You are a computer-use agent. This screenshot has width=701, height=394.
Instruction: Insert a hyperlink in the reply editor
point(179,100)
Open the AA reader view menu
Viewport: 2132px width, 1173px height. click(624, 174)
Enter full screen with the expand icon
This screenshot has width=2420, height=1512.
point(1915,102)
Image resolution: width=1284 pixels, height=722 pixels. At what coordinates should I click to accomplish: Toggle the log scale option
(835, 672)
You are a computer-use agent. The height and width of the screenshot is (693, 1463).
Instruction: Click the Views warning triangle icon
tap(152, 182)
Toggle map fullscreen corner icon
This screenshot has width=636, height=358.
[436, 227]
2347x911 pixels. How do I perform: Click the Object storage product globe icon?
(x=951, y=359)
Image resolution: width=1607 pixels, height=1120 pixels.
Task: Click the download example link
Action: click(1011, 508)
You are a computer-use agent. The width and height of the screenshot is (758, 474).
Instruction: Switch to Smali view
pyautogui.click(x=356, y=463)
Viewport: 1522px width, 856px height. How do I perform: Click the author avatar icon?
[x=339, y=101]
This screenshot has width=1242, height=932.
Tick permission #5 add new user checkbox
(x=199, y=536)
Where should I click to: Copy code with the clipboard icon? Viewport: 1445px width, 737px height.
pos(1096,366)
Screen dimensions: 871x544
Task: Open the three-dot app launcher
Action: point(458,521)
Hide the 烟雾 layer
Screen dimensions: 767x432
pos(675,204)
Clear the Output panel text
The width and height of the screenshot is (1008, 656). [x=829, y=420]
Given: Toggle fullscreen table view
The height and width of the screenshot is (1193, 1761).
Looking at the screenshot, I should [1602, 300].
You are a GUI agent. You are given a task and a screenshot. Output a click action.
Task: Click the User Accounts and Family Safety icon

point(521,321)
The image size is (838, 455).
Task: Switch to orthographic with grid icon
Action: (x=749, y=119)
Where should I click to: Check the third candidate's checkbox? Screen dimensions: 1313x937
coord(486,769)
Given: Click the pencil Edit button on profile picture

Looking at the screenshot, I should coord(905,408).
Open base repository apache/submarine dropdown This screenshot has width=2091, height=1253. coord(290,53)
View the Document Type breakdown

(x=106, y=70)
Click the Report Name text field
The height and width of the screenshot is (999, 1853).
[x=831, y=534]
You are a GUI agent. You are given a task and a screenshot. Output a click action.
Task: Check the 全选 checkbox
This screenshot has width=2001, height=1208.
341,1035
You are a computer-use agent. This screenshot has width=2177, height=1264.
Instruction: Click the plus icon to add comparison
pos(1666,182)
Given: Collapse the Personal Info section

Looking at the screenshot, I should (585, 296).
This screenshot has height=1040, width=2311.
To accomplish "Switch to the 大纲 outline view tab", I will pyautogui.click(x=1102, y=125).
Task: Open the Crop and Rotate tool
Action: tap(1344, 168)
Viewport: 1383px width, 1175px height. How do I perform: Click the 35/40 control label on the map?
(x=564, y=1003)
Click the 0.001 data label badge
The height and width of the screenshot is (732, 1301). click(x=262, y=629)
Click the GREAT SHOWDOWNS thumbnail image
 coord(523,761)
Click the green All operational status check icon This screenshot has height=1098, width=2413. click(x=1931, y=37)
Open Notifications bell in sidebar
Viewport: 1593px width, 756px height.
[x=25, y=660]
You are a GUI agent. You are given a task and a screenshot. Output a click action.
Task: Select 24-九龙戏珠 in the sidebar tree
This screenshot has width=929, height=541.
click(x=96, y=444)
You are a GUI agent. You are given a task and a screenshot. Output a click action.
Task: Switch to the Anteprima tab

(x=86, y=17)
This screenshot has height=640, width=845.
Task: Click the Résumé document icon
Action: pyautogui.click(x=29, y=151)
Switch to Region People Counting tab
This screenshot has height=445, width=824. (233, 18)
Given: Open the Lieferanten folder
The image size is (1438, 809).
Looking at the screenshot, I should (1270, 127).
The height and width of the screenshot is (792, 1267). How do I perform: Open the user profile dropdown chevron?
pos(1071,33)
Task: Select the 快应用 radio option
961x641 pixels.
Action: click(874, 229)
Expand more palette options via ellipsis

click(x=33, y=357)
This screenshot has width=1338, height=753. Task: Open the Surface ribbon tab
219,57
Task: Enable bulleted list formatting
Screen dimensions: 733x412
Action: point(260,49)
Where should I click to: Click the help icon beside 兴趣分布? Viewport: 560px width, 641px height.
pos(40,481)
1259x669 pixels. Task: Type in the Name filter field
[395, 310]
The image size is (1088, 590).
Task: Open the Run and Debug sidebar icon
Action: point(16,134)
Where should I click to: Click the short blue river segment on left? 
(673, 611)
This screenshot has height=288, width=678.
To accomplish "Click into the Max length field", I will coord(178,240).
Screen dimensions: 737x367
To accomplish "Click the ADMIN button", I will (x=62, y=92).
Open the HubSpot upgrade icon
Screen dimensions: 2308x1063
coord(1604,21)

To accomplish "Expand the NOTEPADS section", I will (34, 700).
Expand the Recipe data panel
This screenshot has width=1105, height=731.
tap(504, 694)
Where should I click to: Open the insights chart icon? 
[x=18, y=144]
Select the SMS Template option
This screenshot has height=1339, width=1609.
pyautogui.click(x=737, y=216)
○ ○ ○ ○ ○
*THE TASK*: A single figure, please: the number of lines in the data that hold the string "computer".

*ANSWER FOR THIS EXERCISE*: 4